Kanada und die Niederlande hatten das Verfahren angestrengt. Beide Staaten hatten an der mündlichen Verhandlung im Oktober teilgenommen – im Gegensatz zur syrischen Delegation. Ursprünglich sollte diese schon Ende Juli stattfinden, Syrien hatte jedoch kurzfristig um eine Verlegung gebeten. Der IGH kann jedoch auch völkerrechtlich verbindliche Entscheidungen treffen, wenn die beklagte Partei nicht erscheint.
Wieso der IGH zuständig ist
Der Gerichtshof stellte fest, dass er "prima facie", also auf den ersten Blick, zuständig ist, was im Eilverfahren ausreichend ist.
Syrien hat sich zwar nicht der Gerichtsbarkeit des IGH unterworfen, aber – wie auch Kanada und die Niederlande – die UN-Antifolterkonvention ratifiziert. Die klagenden Staaten rügen zahlreiche Verstöße gegen die Antifolterkonvention, darunter solche gegen Artikel 2, 7, 10 bis 16 und 19. Nach dem Streitbeilegungsmechanismus in Art. 30 Abs. 1 der Konvention ist der IGH für Streitigkeiten zwischen zwei oder mehr Vertragsstaaten über die Auslegung oder Anwendung des Übereinkommens zuständig. Voraussetzung ist allerdings, dass die klagende Partei zuvor erfolglos versucht hat, Verhandlungen und ein Schiedsverfahren durchzuführen.
Sämtliche diplomatischen Versuche Kanadas und der Niederlande sind gescheitert, deshalb haben sie sich mit der Klage und dem Antrag auf Erlass vorläufiger Maßnahmen an den IGH gewendet.
Wie es weitergeht
Nach Art. 41 Nr. 1 seines Statuts kann der IGH – "sofern es seines Erachtens die Umstände erfordern" – vorsorgliche Maßnahmen bezeichnen, "die zum Schutze der Rechte jeder Partei getroffen werden müssen". Eine Besonderheit ist hier, dass Kanada und die Niederlande nicht unmittelbar selbst in ihren eigenen Rechten verletzt sind, sondern zum Schutz der syrischen Bevölkerung handeln. Sie berufen sich auf einen Verstoß gegen elementare Pflichten, die "erga omnes" – gegenüber allen – gelten und deren Verletzung daher alle Staaten gerichtlich einklagen können.

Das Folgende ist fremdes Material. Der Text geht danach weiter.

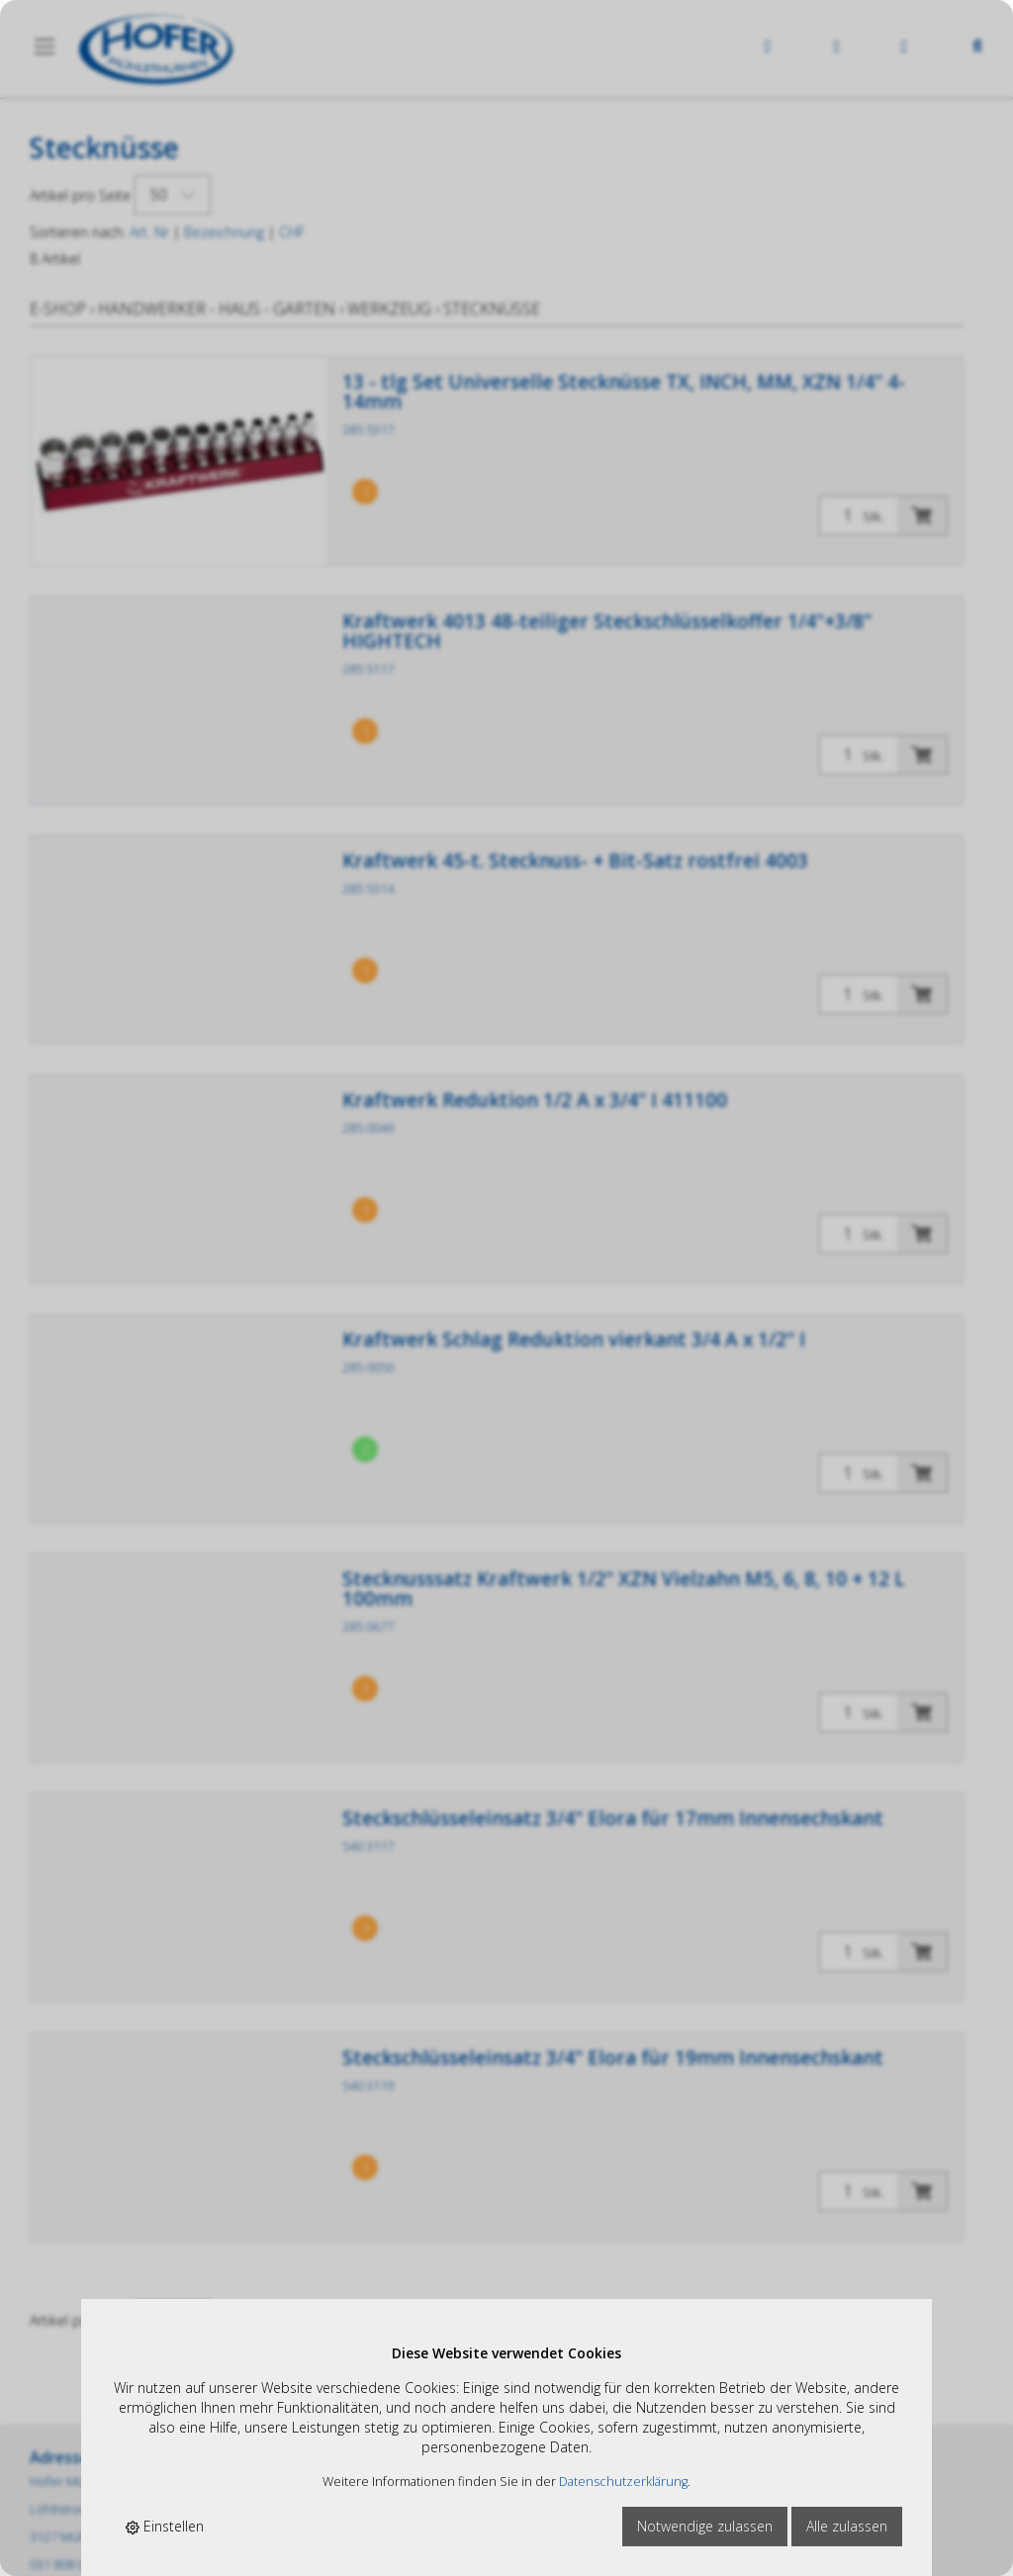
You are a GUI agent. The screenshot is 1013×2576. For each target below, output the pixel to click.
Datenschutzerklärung (623, 2481)
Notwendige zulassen (705, 2526)
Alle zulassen (846, 2526)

"Mit seiner Entscheidung schreibt der IGH seine Rechtsprechung zu Erga-Omnes-Verpflichtungen konsequent fort", ordnet Völkerrechtler Prof. Dr. Andreas Zimmermann von der Universität Potsdam die Anordnung ein. In einem vergleichbaren Fall, den Gambia im Jahr 2020 gegen Myanmar angestrengt hatte, ordnete der IGH Sofortmaßnahmen zum Schutz der Rohingya-Minderheit in Myanmar an.
Anordnungen des IGH sind zwar für die Parteien bindend, allerdings kann der Gerichtshof sie nicht selbst durchsetzen. Er kann jedoch den UN-Sicherheitsrat anrufen. Es ist allerdings davon auszugehen, dass Russland dort – wie schon bei vergangenen Resolutionen zu Syrien – von seinem Vetorecht Gebrauch machen wird.
Wann der IGH über die Klage in der Hauptsache entscheiden wird, ist noch offen.